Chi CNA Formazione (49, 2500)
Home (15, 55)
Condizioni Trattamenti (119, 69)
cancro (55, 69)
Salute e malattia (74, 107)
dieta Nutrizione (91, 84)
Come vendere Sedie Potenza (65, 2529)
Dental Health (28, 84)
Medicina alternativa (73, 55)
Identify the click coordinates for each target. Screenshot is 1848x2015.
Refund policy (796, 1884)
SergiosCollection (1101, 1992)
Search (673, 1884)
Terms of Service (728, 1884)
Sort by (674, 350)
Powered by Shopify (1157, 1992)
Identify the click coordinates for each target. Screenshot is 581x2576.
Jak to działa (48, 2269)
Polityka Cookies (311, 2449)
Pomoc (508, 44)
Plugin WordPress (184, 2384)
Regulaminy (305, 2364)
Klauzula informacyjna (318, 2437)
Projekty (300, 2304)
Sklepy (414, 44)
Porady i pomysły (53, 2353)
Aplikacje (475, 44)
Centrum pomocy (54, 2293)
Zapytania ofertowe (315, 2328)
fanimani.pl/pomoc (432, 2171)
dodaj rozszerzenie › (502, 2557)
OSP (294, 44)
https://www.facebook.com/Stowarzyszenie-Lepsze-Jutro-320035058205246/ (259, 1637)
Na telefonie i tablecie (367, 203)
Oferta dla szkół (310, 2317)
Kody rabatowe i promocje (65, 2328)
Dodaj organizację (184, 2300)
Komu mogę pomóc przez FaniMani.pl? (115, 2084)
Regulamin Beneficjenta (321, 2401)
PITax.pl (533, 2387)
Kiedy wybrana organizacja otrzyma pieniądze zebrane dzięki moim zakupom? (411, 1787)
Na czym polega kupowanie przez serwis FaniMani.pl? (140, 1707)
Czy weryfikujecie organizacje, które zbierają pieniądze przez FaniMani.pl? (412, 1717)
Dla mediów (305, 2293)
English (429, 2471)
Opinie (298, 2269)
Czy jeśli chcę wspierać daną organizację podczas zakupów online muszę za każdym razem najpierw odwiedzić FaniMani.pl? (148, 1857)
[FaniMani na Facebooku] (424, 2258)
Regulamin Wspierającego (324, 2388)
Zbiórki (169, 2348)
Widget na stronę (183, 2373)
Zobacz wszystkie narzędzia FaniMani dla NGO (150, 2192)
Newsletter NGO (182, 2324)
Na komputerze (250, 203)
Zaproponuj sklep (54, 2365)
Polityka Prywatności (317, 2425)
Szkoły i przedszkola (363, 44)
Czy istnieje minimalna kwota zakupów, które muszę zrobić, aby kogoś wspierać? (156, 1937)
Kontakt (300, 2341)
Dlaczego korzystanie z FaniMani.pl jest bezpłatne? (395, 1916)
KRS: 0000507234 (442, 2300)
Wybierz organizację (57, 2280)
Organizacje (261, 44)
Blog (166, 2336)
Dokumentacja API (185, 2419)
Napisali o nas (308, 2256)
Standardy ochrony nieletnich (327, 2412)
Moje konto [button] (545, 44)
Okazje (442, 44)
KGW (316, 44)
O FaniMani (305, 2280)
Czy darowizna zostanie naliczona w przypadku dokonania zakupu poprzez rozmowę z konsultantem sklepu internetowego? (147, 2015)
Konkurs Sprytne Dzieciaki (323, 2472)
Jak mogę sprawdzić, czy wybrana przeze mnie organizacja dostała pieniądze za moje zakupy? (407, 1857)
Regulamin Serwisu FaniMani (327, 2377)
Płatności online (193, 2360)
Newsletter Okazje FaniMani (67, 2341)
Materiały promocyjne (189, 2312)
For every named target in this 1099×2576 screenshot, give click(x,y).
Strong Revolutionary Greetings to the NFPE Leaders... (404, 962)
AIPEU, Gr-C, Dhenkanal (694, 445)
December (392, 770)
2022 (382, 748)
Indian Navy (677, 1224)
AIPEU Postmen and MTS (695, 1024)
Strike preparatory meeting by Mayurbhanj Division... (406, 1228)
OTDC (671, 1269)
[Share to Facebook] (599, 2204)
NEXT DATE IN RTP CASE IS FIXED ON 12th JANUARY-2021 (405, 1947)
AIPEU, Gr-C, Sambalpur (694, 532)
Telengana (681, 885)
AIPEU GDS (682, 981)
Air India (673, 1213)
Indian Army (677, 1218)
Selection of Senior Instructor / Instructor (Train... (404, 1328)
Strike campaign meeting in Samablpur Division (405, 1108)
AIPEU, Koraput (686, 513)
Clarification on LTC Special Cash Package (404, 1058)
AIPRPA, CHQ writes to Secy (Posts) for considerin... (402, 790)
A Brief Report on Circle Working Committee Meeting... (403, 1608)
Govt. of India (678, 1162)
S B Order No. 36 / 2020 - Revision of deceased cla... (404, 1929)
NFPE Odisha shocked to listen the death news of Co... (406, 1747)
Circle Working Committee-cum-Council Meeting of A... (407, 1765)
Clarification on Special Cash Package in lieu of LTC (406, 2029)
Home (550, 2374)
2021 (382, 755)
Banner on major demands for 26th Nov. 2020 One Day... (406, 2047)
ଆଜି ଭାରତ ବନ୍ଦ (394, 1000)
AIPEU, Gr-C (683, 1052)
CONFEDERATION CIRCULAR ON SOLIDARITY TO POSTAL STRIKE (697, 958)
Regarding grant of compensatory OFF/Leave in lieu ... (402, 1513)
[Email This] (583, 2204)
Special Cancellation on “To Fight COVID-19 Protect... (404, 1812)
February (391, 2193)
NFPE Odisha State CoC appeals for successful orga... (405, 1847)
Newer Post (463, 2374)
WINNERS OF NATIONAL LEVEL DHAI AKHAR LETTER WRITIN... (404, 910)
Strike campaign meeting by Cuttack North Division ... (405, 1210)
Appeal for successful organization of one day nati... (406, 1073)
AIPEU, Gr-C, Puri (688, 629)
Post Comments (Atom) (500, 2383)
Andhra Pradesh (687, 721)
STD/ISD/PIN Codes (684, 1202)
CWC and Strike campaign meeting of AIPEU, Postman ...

### Task objective
In full and without alteration, transcribe the entries above.

### Exercise output
Chi CNA Formazione (49, 2500)
Home (15, 55)
Condizioni Trattamenti (119, 69)
cancro (55, 69)
Salute e malattia (74, 107)
dieta Nutrizione (91, 84)
Come vendere Sedie Potenza (65, 2529)
Dental Health (28, 84)
Medicina alternativa (73, 55)
Identify the click coordinates for each target. Screenshot is 1848x2015.
Refund policy (796, 1884)
SergiosCollection (1101, 1992)
Search (673, 1884)
Terms of Service (728, 1884)
Sort by (674, 350)
Powered by Shopify (1157, 1992)
Identify the click coordinates for each target. Screenshot is 581x2576.
Jak to działa (48, 2269)
Polityka Cookies (311, 2449)
Pomoc (508, 44)
Plugin WordPress (184, 2384)
Regulaminy (305, 2364)
Klauzula informacyjna (318, 2437)
Projekty (300, 2304)
Sklepy (414, 44)
Porady i pomysły (53, 2353)
Aplikacje (475, 44)
Centrum pomocy (54, 2293)
Zapytania ofertowe (315, 2328)
fanimani.pl/pomoc (432, 2171)
dodaj rozszerzenie › (502, 2557)
OSP (294, 44)
https://www.facebook.com/Stowarzyszenie-Lepsze-Jutro-320035058205246/ (259, 1637)
Na telefonie i tablecie (367, 203)
Oferta dla szkół (310, 2317)
Kody rabatowe i promocje (65, 2328)
Dodaj organizację (184, 2300)
Komu mogę pomóc przez FaniMani.pl? (115, 2084)
Regulamin Beneficjenta (321, 2401)
PITax.pl (533, 2387)
Kiedy wybrana organizacja otrzyma pieniądze zebrane dzięki moim zakupom? (411, 1787)
Na czym polega kupowanie przez serwis FaniMani.pl? (140, 1707)
Czy weryfikujecie organizacje, które zbierają pieniądze przez FaniMani.pl? (412, 1717)
Dla mediów (305, 2293)
English (429, 2471)
Opinie (298, 2269)
Czy jeśli chcę wspierać daną organizację podczas zakupów online muszę za każdym razem najpierw odwiedzić FaniMani.pl? (148, 1857)
[FaniMani na Facebooku] (424, 2258)
Regulamin Wspierającego (324, 2388)
Zbiórki (169, 2348)
Widget na stronę (183, 2373)
Zobacz wszystkie narzędzia FaniMani dla NGO (150, 2192)
Newsletter NGO (182, 2324)
Na komputerze (250, 203)
Zaproponuj sklep (54, 2365)
Polityka Prywatności (317, 2425)
Szkoły i przedszkola (363, 44)
Czy istnieje minimalna kwota zakupów, które muszę zrobić, aby kogoś wspierać? (156, 1937)
Kontakt (300, 2341)
Dlaczego korzystanie z FaniMani.pl jest bezpłatne? (395, 1916)
KRS: 0000507234 (442, 2300)
Wybierz organizację (57, 2280)
Organizacje (261, 44)
Blog (166, 2336)
Dokumentacja API (185, 2419)
Napisali o nas (308, 2256)
Standardy ochrony nieletnich (327, 2412)
Moje konto [button] (545, 44)
Okazje (442, 44)
KGW (316, 44)
O FaniMani (305, 2280)
Czy darowizna zostanie naliczona w przypadku dokonania zakupu poprzez rozmowę z konsultantem sklepu internetowego? (147, 2015)
Konkurs Sprytne Dzieciaki (323, 2472)
Jak mogę sprawdzić, czy wybrana przeze mnie organizacja dostała pieniądze za moje zakupy? (407, 1857)
Regulamin Serwisu FaniMani (327, 2377)
Płatności online (193, 2360)
Newsletter Okazje FaniMani (67, 2341)
Materiały promocyjne (189, 2312)
For every named target in this 1099×2576 screenshot, give click(x,y).
Strong Revolutionary Greetings to the NFPE Leaders... (404, 962)
AIPEU, Gr-C, Dhenkanal (694, 445)
December (392, 770)
2022 (382, 748)
Indian Navy (677, 1224)
AIPEU Postmen and MTS (695, 1024)
Strike preparatory meeting by Mayurbhanj Division... (406, 1228)
OTDC (671, 1269)
[Share to Facebook] (599, 2204)
NEXT DATE IN RTP CASE IS FIXED ON 12th JANUARY-2021 (405, 1947)
AIPEU, Gr-C, Sambalpur (694, 532)
Telengana (681, 885)
AIPEU GDS (682, 981)
Air India (673, 1213)
Indian Army (677, 1218)
Selection of Senior Instructor / Instructor (Train... (404, 1328)
Strike campaign meeting in Samablpur Division (405, 1108)
AIPEU, Koraput (686, 513)
Clarification on LTC Special Cash Package (404, 1058)
AIPRPA, CHQ writes to Secy (Posts) for considerin... (402, 790)
A Brief Report on Circle Working Committee Meeting... (403, 1608)
Govt. of India (678, 1162)
S B Order No. 36 / 2020 - Revision of deceased cla... (404, 1929)
NFPE Odisha shocked to listen the death news of Co... (406, 1747)
Circle Working Committee-cum-Council Meeting of A... (407, 1765)
Clarification on Special Cash Package in lieu of LTC (406, 2029)
Home (550, 2374)
2021 (382, 755)
Banner on major demands for 26th Nov. 2020 One Day... (406, 2047)
ଆଜି ଭାରତ ବନ୍ଦ (394, 1000)
AIPEU, Gr-C (683, 1052)
CONFEDERATION CIRCULAR ON SOLIDARITY TO POSTAL STRIKE (697, 958)
Regarding grant of compensatory OFF/Leave in lieu ... (402, 1513)
[Email This] (583, 2204)
Special Cancellation on “To Fight COVID-19 Protect... (404, 1812)
February (391, 2193)
NFPE Odisha State CoC appeals for successful orga... (405, 1847)
Newer Post (463, 2374)
WINNERS OF NATIONAL LEVEL DHAI AKHAR LETTER WRITIN... (404, 910)
Strike campaign meeting by Cuttack North Division ... (405, 1210)
Appeal for successful organization of one day nati... (406, 1073)
AIPEU, Gr-C, Puri (688, 629)
Post Comments (Atom) (500, 2383)
Andhra Pradesh (687, 721)
STD/ISD/PIN Codes (684, 1202)
CWC and Strike campaign meeting of AIPEU, Postman ...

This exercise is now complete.